« Ikh vel nit shtarbn. Ikh vel lebn! »
« Je ne mourrai pas. Je vivrai! »
Le 24 août 1941, une voix s’élève depuis Moscou et s’adresse à des auditeurs que le pouvoir soviétique avait longtemps préféré tenir à distance : les Juifs du monde entier.
Elle parle de massacres, de villages anéantis, d’un peuple menacé de destruction. Elle appelle à la résistance, à la solidarité, à la mobilisation contre l’Allemagne nazie.
Parmi ceux qui prennent la parole figurent plusieurs des plus grands noms de la littérature et du théâtre yiddish soviétiques. Ils savent déjà que les Juifs occupent une place particulière dans la guerre d’extermination déclenchée par Hitler. Ils ignorent encore que, quelques années après la victoire, le régime au nom duquel ils s’expriment fera assassiner ou exécuter plusieurs d’entre eux.
Pour comprendre cet appel, il faut revenir deux mois en arrière.
Le 22 juin 1941, l’Allemagne nazie envahit l’Union soviétique, rompant le pacte germano-soviétique signé en août 1939. L’opération Barbarossa engage des millions de soldats sur un front immense, depuis la Baltique jusqu’à la mer Noire.
L’Armée rouge, surprise et désorganisée, subit des revers catastrophiques. Des villes tombent, des armées entières sont encerclées et les territoires occidentaux de l’Union soviétique passent rapidement sous occupation allemande.

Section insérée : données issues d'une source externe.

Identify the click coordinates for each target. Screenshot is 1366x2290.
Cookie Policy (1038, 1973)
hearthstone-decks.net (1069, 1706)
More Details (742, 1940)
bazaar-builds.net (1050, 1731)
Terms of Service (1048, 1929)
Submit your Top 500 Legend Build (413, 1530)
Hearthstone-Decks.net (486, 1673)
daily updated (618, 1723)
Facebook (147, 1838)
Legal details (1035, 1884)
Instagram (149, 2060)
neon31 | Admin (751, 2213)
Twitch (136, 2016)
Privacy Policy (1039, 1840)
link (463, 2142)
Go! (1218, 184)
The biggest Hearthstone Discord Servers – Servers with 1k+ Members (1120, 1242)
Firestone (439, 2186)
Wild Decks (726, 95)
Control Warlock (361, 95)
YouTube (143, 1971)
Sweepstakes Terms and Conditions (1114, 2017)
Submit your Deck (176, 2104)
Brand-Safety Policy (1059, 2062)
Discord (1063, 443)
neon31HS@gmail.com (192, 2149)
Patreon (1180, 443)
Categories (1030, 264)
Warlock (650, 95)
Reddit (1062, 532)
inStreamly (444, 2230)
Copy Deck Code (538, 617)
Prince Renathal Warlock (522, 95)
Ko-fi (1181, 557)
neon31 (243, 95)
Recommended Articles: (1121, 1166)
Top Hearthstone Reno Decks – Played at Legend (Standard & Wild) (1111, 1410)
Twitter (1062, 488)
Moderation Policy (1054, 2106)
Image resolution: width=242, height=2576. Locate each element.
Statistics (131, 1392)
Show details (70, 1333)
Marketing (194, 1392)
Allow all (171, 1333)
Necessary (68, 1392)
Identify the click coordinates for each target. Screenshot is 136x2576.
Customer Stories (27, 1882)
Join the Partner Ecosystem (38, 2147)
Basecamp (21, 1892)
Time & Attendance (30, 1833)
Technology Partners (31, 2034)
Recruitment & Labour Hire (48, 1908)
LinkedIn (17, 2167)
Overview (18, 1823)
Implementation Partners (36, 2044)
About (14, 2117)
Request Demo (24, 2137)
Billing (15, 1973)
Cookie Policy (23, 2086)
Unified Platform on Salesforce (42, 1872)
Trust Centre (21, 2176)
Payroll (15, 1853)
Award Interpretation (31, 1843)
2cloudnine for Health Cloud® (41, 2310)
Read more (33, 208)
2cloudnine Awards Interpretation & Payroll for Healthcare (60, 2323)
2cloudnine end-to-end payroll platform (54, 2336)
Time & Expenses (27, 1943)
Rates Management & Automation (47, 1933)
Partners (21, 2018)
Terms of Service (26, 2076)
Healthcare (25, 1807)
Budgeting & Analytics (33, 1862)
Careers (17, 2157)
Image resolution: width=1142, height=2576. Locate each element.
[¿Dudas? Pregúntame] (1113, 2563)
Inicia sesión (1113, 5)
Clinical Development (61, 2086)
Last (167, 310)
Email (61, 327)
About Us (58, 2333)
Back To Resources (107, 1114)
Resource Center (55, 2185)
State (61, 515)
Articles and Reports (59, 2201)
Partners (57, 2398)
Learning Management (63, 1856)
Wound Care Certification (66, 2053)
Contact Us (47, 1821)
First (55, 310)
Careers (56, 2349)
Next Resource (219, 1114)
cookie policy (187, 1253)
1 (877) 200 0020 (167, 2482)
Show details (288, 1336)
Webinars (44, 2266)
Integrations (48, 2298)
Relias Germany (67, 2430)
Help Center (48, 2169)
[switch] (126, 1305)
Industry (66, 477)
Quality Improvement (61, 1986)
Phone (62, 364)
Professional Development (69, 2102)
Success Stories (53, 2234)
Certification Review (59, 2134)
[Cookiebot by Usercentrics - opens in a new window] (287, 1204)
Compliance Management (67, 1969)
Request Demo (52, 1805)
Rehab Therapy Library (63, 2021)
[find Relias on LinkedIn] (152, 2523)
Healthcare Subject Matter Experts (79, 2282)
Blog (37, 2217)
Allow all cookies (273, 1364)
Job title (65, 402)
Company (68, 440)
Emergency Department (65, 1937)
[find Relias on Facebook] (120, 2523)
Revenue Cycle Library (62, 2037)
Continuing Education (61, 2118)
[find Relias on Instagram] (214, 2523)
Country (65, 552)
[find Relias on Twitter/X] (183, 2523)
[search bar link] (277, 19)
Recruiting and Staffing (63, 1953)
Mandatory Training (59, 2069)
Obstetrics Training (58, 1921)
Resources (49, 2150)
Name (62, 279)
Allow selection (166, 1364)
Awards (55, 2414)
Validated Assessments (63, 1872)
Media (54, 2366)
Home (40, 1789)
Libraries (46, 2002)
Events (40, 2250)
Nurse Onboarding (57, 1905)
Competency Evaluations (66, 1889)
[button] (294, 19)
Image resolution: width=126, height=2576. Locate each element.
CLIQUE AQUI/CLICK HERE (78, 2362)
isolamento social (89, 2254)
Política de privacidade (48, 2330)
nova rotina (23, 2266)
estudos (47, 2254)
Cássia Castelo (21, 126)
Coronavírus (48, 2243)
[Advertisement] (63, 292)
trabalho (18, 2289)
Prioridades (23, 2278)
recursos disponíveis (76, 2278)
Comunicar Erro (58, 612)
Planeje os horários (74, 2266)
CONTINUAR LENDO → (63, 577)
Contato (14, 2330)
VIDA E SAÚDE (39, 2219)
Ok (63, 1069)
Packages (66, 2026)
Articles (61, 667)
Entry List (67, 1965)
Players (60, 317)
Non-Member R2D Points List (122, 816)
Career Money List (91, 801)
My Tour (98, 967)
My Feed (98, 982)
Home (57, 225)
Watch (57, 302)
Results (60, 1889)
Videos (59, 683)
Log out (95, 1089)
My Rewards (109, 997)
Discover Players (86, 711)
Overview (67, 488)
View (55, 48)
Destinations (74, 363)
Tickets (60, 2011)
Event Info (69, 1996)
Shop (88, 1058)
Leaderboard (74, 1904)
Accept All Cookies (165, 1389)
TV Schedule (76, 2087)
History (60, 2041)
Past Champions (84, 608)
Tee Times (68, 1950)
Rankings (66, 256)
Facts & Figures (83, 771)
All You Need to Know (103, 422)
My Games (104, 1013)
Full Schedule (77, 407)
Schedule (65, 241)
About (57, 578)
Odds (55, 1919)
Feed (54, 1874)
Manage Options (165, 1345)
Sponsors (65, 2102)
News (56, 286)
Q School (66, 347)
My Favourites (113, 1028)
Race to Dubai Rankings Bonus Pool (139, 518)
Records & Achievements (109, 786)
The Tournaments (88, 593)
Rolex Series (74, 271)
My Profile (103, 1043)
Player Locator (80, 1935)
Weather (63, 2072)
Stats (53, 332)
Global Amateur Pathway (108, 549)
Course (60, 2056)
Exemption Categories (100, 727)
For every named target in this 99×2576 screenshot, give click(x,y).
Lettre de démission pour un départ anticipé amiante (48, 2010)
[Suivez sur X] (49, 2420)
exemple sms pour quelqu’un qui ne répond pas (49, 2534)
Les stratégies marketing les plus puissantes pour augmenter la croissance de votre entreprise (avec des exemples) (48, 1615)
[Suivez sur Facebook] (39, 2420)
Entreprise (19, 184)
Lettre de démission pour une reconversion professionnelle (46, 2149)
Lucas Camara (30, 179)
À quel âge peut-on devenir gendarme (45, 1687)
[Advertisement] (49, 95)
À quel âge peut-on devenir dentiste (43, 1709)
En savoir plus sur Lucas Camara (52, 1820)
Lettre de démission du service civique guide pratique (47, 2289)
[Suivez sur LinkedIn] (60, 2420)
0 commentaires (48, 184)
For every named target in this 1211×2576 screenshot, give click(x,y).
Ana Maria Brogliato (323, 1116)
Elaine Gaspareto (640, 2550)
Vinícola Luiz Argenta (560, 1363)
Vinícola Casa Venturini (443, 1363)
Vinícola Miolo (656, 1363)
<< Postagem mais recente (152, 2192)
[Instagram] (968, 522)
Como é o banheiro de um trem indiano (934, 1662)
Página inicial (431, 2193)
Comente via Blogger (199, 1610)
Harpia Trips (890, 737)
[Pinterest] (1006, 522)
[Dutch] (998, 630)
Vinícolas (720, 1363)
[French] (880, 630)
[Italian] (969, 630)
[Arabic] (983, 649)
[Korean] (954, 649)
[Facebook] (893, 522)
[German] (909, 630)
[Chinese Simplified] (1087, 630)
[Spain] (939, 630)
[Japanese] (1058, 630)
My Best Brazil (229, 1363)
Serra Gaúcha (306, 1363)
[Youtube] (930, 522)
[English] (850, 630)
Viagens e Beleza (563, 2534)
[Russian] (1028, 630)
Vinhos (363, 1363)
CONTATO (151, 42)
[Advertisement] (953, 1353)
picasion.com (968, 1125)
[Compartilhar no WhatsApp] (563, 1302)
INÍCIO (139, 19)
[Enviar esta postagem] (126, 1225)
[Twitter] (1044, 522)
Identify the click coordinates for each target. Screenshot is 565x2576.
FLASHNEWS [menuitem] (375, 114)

Mais l’invasion n’est pas seulement militaire. Dans le sillage des troupes avancent les Einsatzgruppen, unités mobiles chargées de massacrer ceux que le régime nazi considère comme ses ennemis politiques ou raciaux. Les Juifs sont au premier rang des personnes visées. En Lituanie, en Lettonie, en Biélorussie et en Ukraine, les fusillades se multiplient, souvent avec la participation d’auxiliaires locaux.
Les grandes tueries de Kamianets-Podilskyï et de Babi Yar appartiennent encore à l’avenir lorsque se tient le rassemblement de Moscou, mais l’information sur les violences parvient déjà aux autorités soviétiques et aux écrivains juifs. Le sens de ce qui se prépare leur apparaît avec une netteté que beaucoup, ailleurs, hésitent encore à reconnaître.
L’Union soviétique entretient alors une relation profondément ambiguë avec sa population juive. Dans les années 1920, le pouvoir a encouragé certaines formes de culture yiddish, considérée comme l’expression linguistique des masses populaires juives. Des écoles, des maisons d’édition, des journaux et des théâtres ont bénéficié d’un soutien officiel. Cette politique ne procède toutefois ni d’un attachement au judaïsme ni d’une reconnaissance de son héritage religieux. L’hébreu, associé à la religion et au sionisme, est tenu pour suspect, tandis que les institutions communautaires traditionnelles subissent la répression.
Au cours des années 1930, l’espace accordé aux cultures nationales se resserre. Les purges staliniennes touchent des intellectuels juifs, comme elles frappent d’autres milieux culturels et politiques. En 1938, Der emes, le principal journal yiddish soviétique, cesse de paraître. Les contacts avec les communautés juives de l’étranger sont étroitement surveillés. Pour le pouvoir, un Juif soviétique doit d’abord être soviétique ; l’idée qu’il puisse partager un destin particulier avec les Juifs de New York, de Londres ou de Palestine relève facilement d’un « nationalisme » jugé suspect.
Or l’invasion allemande bouleverse momentanément cette logique. Staline a besoin d’alliés, d’armes, de matériel et d’appuis à l’étranger. La Grande-Bretagne combat déjà l’Allemagne ; les États-Unis, encore officiellement hors du conflit, disposent d’une puissance industrielle considérable. Dans les communautés juives occidentales, l’émotion suscitée par les persécutions nazies peut contribuer à renforcer le soutien matériel et politique à l’Union soviétique.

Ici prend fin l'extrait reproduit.